Data Munging
DATA MUNGING w Jon Goldberg
Go around: what is folks' interests? What are the problem spaces we work in?
- Organizations looking to get many different sources of data in many
different forms all centralized, organized, de-siloed, standardized
- Migration projects--Drupal, Joomla to WordPress, also handwritten
CMSes from the 90s.
- Donor lists, stuff in Excel or Access, trying to be pulled together;
huge PHP files and MySQL queries is current approach
- Coming from a PM position, wanting to better understand the work and
the tools
- Migrations, more CRMs than CMSes, work with lots of orgs that do
things in funny duct tape ways, series of Excel spreadsheets with macros no one understands
- Campaign finance data, lots of feelings about bad gov't data
not-standardized across jurisdictions
- Amazon now has 990 library that's OCR-readable; could have an impact
if they're more accessible and usable, exploring ways to use that data.
- Dealing with sensitive data, want to articulate the problems and
issues with the data currently while not incurring risk
- Putting numbers on value of environmental resources to make arguments
against certain projects
- CMS and CRM migrations (mentioned frequently)
- Combining similar data from multiple sources, esp gov't data
What tools are folks using?
- MySQL
- sed
- text editor
- regular expressions
- Pentaho data integration
- OpenRefine
- Excel and LibreCalc formulas and pivot tables
- Custom scripts (PHP, Perl, bash etc)
- WP-all-import in WordPress
- Feeds module in Drupal and Backdrop
- RSS and Atom feeds
- QGIS
- StackExchange!
What sorts of frustrations are folks encountering with what they're doing now?
- Always inheriting really poor information architecture; no thought
went into data structure, things are jumbled and jammed badly. Part of headache is working with client to help them understand information architecture so there's a home for this data to go to.

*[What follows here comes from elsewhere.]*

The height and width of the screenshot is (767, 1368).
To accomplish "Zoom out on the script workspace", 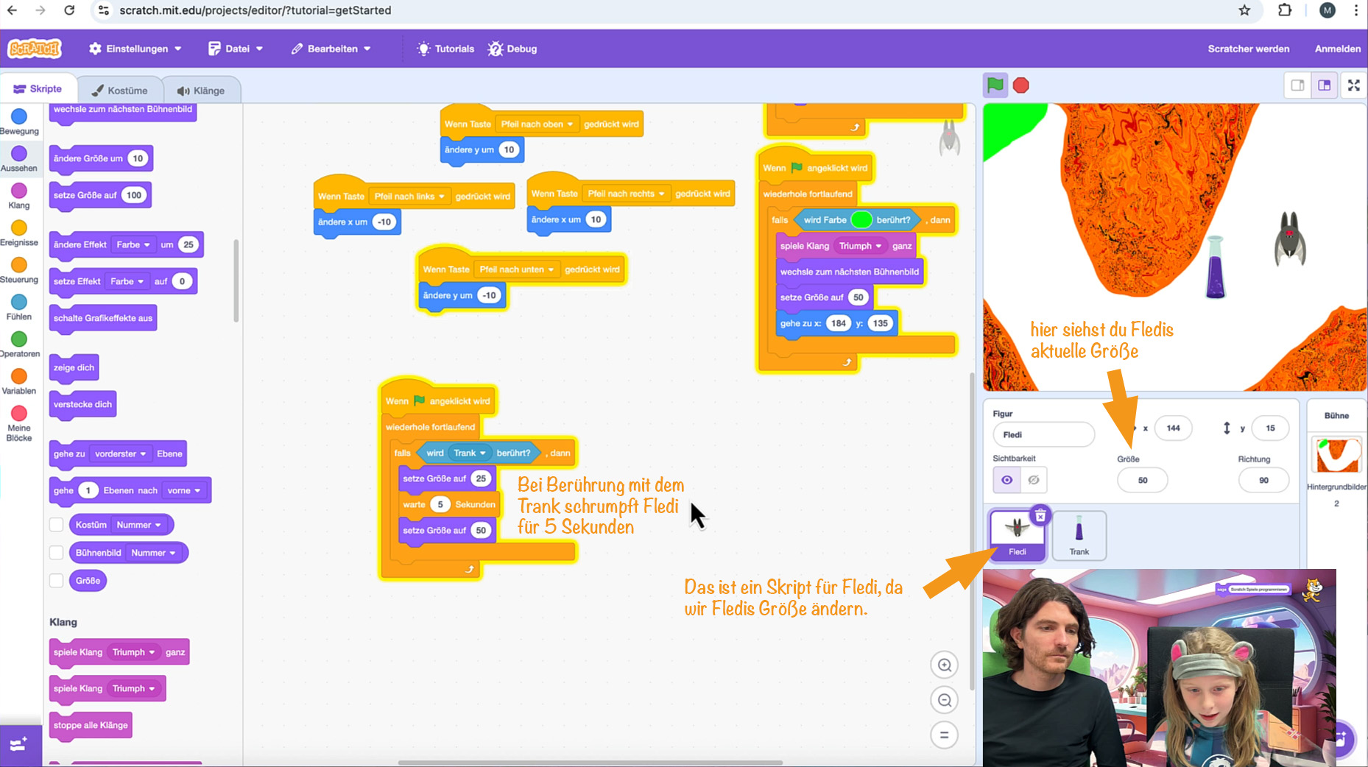I will pos(944,700).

- Frustration to do migration or munging from sources that are very
messy to start with to a destination, but then the client doesn't understand why it's not perfectly sensible in the new format. Process of explaining that there's no magical way to make data that didn't make sense before now make sense.

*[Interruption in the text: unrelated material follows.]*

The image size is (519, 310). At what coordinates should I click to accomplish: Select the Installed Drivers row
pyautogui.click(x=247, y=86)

- Documentation isn't available--maybe the architecture does make sense
but you don't know what it means!
- Proprietary formats: someone knows what the fields all are.
- Tedious of manual processes; long to learn more about automating
processes.
- Automating things that are similar but not exactly the same; figuring
just how far.
- Working with small budgets and pouring so much of them into
migrations, knowing more can be automated
- Working with poorly validated data
- Debt from previous migrations
- Joomla in general
Open conversation: talk about the strategies and tools we've used to mitigate the pain points we've discussed.
- Thinking about problem of data architecture being obscure, proprietary
or hard to understand: have made mistake of just trying to figure it out alone, but more valuable to think about who else might know what it is, can figure it out more easily than me. Send a few example rows to somebody who can explain the structure, saves a lot of time.
- Problem: so many of these migrations are bad munges that there are so
many different, individual cases that no one
- Do as much planning up front as possible so you know as much as
possible about the data, where it's going and what it means to the client before starting the technical work.
- When you start using tools, you find problems in the data that throw
the planning into some chaos. Come up with a data dictionary: the field in the source data, how we intend to map it to the destination data. Work with people who aren't technical to develop that; once you start using the tools you see all the problems and flaws with the data dictionary but it still forms the basis of a shared agreement with the client. "OK, this is what we said, but this is why we can't do that."
- Hands-on process with the client: "You understand your data better
than I ever will; I need your help to understand how to do it well." At very least available to answer questions about the data dictionary and plans; they can be forced
- Find the things that are irrelevant, never used properly, correct but
too old to be useful; the smaller the data set, the less unique cases drag you down.
- Old content that isn't actually useful or would be too much trouble
to migrate
- Old org CRM-type data
- Working with own data and gov't data that's more or less opaque; if
you can't find any documentation on a data set is trying to track down the tech folks who are working on that, talk to them directly.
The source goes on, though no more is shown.